Práticas parentais positivas são um componente essencial para promover o adequado desenvolvimento nos anos iniciais de vida, dos quais destacam-se dois aspectos: participação frequente e precoce em atividades que estimulem a cognição e interações sensíveis e responsivas durante a convivência diária entre pais e filhos, sendo a soma destes fatores preditora tanto de um melhor desenvolvimento em aspectos de linguagem, social-emocional e desenvolvimento cognitivo, bem como de sucesso educacional nos anos subsequentes. Práticas simples, como distribuir um livro de história durante uma consulta de puericultura, bem como explicar aos pais a importância da leitura, têm se mostrado benéficas no estímulo ao aprendizado e ao desenvolvimento da linguagem. Ao ler histórias regularmente com seus filhos, por exemplo, pais estimulam o desenvolvimento da linguagem ao expor a criança a uma maior diversidade de estímulos fonéticos e de vocábulos. Este estímulo precoce, quando realizado em adequada quantidade e qualidade, tem se mostrado como principal fator de influência na alfabetização infantil, acima de fatores parentais como nível educacional, socioeconômico e etnia. Tamanho impacto é proporcionado pelo estímulo precoce à alfabetização que a Academia Americana de Pediatria, desde 2014, recomenda que profissionais de saúde envolvidos na Atenção Pediátrica ofereçam orientações sobre o tema aos pais em todo atendimento, no mínimo, durante os três anos iniciais de vida da criança.

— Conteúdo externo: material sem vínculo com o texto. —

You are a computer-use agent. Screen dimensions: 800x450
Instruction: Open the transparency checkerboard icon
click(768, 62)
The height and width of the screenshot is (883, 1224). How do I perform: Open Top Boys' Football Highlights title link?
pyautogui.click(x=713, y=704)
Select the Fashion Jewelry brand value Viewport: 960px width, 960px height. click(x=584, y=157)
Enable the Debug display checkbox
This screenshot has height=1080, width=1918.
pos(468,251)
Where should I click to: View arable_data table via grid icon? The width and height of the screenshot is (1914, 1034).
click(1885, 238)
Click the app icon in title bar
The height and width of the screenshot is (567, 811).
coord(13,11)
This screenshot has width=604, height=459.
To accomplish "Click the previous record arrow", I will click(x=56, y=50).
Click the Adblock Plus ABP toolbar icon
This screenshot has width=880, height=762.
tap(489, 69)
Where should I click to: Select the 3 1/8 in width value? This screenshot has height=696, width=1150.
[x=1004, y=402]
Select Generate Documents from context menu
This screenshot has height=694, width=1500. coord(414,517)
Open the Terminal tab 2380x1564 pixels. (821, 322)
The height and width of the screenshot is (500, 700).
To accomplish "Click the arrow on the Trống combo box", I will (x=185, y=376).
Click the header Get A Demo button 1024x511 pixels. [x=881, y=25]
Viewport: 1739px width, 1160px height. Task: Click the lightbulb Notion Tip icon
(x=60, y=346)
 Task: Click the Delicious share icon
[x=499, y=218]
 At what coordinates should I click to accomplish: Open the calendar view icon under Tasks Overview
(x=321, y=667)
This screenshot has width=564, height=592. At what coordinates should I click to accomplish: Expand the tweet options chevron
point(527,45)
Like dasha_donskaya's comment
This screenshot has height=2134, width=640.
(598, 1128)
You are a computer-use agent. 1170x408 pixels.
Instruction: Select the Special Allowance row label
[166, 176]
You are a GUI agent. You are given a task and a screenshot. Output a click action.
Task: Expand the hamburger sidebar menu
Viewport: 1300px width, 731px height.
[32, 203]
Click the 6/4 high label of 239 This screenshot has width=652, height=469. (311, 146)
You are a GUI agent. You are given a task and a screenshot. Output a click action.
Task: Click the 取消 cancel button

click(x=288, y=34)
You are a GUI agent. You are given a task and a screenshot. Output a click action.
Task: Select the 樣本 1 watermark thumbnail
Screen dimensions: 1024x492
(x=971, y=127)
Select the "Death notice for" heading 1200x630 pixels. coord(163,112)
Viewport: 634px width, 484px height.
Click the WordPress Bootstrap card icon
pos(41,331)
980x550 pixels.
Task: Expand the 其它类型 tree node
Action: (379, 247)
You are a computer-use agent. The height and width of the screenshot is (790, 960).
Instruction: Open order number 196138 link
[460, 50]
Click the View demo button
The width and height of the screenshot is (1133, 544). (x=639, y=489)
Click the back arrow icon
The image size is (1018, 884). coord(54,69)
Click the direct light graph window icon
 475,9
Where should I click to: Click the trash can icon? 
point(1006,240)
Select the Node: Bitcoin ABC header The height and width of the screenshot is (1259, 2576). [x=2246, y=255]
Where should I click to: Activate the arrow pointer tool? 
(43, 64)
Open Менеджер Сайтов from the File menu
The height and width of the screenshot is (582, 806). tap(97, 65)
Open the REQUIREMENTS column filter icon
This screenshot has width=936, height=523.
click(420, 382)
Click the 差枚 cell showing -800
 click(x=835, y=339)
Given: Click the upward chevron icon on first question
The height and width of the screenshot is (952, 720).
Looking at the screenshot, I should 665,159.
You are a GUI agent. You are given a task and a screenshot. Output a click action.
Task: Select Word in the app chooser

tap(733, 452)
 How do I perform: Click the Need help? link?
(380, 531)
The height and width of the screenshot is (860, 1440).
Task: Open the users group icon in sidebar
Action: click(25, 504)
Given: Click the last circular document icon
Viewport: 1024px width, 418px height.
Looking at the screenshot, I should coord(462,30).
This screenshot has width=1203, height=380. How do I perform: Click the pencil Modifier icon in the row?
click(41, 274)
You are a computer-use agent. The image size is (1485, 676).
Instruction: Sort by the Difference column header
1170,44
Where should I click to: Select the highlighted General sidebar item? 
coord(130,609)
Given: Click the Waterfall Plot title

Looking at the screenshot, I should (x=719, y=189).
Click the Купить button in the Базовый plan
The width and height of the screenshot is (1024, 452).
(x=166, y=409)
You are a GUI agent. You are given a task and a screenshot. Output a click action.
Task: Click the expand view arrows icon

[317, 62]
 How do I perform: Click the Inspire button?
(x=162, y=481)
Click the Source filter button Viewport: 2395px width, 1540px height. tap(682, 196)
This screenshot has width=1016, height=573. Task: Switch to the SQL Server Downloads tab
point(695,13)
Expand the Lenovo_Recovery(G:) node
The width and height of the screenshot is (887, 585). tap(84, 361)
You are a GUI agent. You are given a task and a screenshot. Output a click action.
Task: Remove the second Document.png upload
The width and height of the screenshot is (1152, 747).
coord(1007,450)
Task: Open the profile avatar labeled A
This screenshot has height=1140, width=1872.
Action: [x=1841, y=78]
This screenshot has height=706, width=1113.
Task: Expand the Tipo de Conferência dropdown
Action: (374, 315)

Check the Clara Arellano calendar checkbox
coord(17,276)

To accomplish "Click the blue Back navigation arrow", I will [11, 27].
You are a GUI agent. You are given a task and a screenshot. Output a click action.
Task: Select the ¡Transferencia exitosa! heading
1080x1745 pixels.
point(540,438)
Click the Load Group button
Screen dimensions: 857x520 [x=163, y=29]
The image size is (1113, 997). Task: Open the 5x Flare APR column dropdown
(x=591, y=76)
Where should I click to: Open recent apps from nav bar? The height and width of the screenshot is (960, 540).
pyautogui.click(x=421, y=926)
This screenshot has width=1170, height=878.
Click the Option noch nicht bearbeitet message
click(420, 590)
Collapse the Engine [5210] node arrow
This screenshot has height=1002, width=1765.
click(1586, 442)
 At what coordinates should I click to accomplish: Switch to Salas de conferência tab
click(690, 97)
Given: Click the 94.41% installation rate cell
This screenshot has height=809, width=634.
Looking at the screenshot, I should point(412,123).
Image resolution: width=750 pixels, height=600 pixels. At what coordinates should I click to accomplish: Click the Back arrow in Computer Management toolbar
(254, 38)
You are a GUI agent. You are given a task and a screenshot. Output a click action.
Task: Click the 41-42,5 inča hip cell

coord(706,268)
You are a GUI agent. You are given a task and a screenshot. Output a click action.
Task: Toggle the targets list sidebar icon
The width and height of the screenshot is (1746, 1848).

Visitas domiciliares para orientações sobre cuidados na primeira infância, tanto por profissionais médicos quanto não-médicos, tiveram resultados positivos sobre a postura dos pais em relação a cooperatividade, estímulo cognitivo e sensibilização às necessidades da criança. Cultivar um ambiente de convivência agradável também tem se demonstrado benéfico em relação a saúde mental de pais e filhos, ao reduzir sintomas depressivos e estresse, além de promover relacionamentos de melhor qualidade e mais harmoniosos. Métodos de orientação a pais como aprendizado com pares e discussão em grupos, simulações, orientação e feedback durante consulta médica, observação e correção de atitudes por vídeo e reforço de comportamentos adequados tiveram impacto significativo em relação a satisfação, resiliência e redução de estresse dos pais, além de beneficiar indiretamente o desenvolvimento cognitivo da criança de 0-3 anos. Embora os resultados na literatura ainda sejam heterogêneos em função de divergência entre escalas de avaliação (Preschool Language Scale, Achenbach Child Behavior Checklist, Bayley Scales of Infant Development) e desfechos adotados em cada estudo, estas intervenções têm demonstrado impacto positivo. Grandes limitadores da disseminação destas práticas na atenção primária, no entanto, envolvem logística, custos e falta de profissionais habilitados. Neste contexto, torna-se essencial a integração do cuidado na atenção primária entre médico generalista, pediatra, médico de família, fisioterapeuta, fonoaudiólogo, dentre outros profissionais envolvidos com a saúde da criança, a fim de possibilitar que as melhores práticas em puericultura possam se difundir, principalmente, entre aquelas que compõem grupos de risco e vulnerabilidade social.
CONCLUSÃO
A vigilância do desenvolvimento neuropsicomotor infantil tem sido um elemento fundamental na atenção primária pediátrica. Intervenções precoces, especialmente durante os 3 primeiros anos de vida, tem se demonstrado de notável impacto e com melhores desfechos, não somente no comportamento, mas também em habilidades psicomotoras e no bem-estar familiar. Promover o desenvolvimento neuropsicomotor e cognitivo adequado nos primeiros 1000 dias de vida é também promover o futuro sucesso educacional e profissional desta população.